Дьякон вошел на крыльцо и опустился на лавку.
– Ффу, боже мой… Устал. И какой беспокойный этот Медников… даже совершенно утомился… Ей-богу:.. «Послушай да погоди…» – «Спите, говорю. Сделайте ваше такое одолжение…» – «Прости меня…» – «Будьте покойны… Спите… Что такое? в чем?» – «Прости… виноват…» Чудак…
– Совсем смотался, – произнесла дьяконица.
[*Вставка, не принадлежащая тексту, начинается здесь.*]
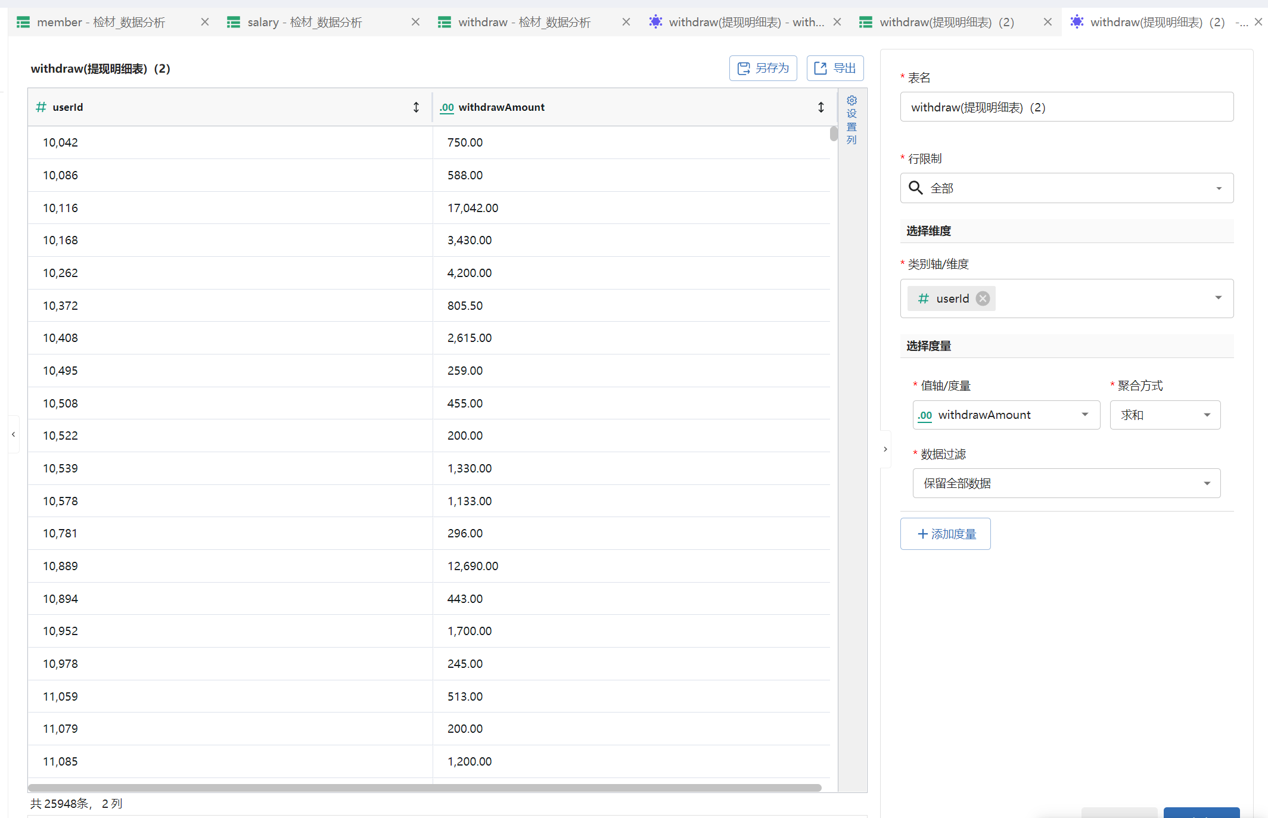Screen dimensions: 1268x818
Task: Click the 另存为 save-as button
Action: 763,68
Отец дьякон только вздохнул.
Становилось все тише и тише. В кабаке, на продолговатых окнах которого торчали какие-то бутылки с красноватою жидкостию, слышалась песня и стучали чьи-то пьяные ноги.
Почти все сидели молча; дул ветер, и по временам издали доносилось:
– Э…Э…Э…Э…
– Куда же вы? Постойте, – останавливал другой голос. – Сделайте милость!..
– Э…Э…Э…
И опять удары кнута сыпались на лошадей, а колеса стучали по грохотавшим бревнам мостика.
– Не пора ли, господа, на покой? – сказал дьякон.
– И то!.. – сказали все.
– Право. Время… Да и опять с дороги-то вы… отдохнуть…
Все пошли спать. Семен Матвеич остановился в сенях с дьяконскою дочерью и сказал:
– А что, ежели к вам забраться?
– Только посмейте…
– Ей-богу! Что ж за важность? Нешто меня в Сибирь за это?
– Да и не знаю, что я тогда с вами сделаю…
– А вот посмотрим… Любопытно!..
Семен Матвеич говорил это и в то же время отворял дверь в чистую половину, где нам пришлось спать. Утомленный ходьбой целого дня, Семен Матвеич был как-то неразговорчив, да и сон одолевал его, как уставшего ребенка: глаза так и слипались. Лежа, начал он стаскивать сапоги; снял один, принялся другой снимать – что-то туго идет. Семен Матвеич сказал: «О, шут тебя… и так!» – повалился и заснул в одном сапоге.
…Улеглись все, лег и я, но не спалось. Ветер, урывками залетая в окна, не защищенные рамами, свежею дождливою сыростию обдавал мое лицо и шевелил сухими стружками, валявшимися по углам и на полу комнаты. Среди темноты и тишины ночи мне как-то особенно настойчиво лезло в голову все, что только я когда-нибудь имел возможность видеть или слышать о Медникове, и поэтому фигура его все определеннее выступала предо мною.